It is the parents of the child, the two talking. And yet, not. They aren't his parents. They are faults, imposters.
"He can just learn to behave!" the voice of the man with no name spits back in the singing language of Norway. The man sounds more than furious. "Nikoline, he cheats! You should know it, the kid has always done that!" His mom has a name. His dad don't. He allows her to have a name. But the man, on the other hand... He has no name.
Nikoline... She loves him. She loves him a lot. That's why he allows her to have a name. There is just one problem...

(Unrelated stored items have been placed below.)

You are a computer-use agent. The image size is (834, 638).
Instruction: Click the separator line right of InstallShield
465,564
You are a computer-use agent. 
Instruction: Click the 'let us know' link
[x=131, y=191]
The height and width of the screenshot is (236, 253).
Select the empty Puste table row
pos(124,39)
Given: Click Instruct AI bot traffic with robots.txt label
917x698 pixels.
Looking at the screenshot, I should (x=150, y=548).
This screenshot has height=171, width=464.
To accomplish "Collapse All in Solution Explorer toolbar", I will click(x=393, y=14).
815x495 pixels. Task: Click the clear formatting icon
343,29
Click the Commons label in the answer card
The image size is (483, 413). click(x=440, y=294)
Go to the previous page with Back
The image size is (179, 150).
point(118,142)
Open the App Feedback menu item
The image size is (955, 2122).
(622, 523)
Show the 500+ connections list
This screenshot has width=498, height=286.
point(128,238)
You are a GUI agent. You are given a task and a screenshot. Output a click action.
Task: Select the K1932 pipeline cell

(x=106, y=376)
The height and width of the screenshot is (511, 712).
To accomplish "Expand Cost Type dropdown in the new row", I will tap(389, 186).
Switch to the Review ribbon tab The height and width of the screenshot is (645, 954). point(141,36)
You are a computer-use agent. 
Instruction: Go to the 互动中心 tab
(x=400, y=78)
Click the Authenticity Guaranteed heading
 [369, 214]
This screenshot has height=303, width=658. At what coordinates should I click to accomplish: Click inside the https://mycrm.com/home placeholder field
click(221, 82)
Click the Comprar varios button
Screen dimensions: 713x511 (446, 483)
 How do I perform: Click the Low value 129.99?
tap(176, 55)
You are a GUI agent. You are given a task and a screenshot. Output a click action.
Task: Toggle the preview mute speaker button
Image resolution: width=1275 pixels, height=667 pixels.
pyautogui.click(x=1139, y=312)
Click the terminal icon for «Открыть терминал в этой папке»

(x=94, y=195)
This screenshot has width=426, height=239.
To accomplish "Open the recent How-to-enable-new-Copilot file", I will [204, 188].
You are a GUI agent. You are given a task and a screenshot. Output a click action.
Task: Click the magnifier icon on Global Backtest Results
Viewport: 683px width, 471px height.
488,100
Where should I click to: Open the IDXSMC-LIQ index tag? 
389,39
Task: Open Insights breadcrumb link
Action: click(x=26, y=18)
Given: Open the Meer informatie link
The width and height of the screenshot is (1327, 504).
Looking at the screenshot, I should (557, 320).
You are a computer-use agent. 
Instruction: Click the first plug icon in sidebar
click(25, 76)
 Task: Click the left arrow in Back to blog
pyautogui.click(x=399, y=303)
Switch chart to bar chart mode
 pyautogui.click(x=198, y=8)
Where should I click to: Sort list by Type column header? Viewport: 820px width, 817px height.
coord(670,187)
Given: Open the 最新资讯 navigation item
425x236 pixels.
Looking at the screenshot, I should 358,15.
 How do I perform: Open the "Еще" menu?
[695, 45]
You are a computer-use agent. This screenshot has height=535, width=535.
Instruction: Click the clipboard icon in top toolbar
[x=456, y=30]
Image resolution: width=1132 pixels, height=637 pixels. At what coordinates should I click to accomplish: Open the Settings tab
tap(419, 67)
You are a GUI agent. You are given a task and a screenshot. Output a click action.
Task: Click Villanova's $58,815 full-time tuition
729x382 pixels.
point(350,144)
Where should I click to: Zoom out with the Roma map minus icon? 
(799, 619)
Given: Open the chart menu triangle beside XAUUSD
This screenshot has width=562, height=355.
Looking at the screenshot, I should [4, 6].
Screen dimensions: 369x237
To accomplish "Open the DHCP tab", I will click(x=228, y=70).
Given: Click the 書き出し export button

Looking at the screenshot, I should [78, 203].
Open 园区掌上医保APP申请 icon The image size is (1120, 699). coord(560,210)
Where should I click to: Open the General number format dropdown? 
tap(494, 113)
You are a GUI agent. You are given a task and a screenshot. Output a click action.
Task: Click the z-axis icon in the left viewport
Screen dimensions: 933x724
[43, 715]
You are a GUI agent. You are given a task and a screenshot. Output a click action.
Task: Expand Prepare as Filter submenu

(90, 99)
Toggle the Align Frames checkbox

The six-year-old didn't love her back.
"Why. Can't you just realize. Your son. Is a genius?" Nikoline's voice is strong enough to cut through steel, but the man's determination is unbreakable. And both the little, six-year-old boy, who rightfully enough is sitting and dying in the cold, and his mother knows this. But Nikoline loves her husband as much as her child. That's the reason she won't leave, and take her child away from the man, despite that he often get angry and yell at the small boy. But don't mistake anything, though.
Cause the man loves his son too. In fact he do it a lot. But everything the child is go against his life, and his principles. And so, he is going to discipline the child into stop cheating when the kid solve the math that the man himself have trouble doing, or reads the lines of a brick-sized book without stumbling over the big words. The child is a wonder-child, a prodigy. Not only in the boring parts like reading, writing or solving mathematical problems, no. No matter what is thrown in the lap of the child, he learns it, and uses it, after getting the basics told. He plays the piano, he plays chess, he have all the constellation memorized and knows when they are visible and when they are not, he can tell you about physics and chemistry, atoms, metal, gas, acids, bases, salts, electricity, he knows everything about old Greek, Egyptian and Nordic mythologies, he knows the human brain inside out...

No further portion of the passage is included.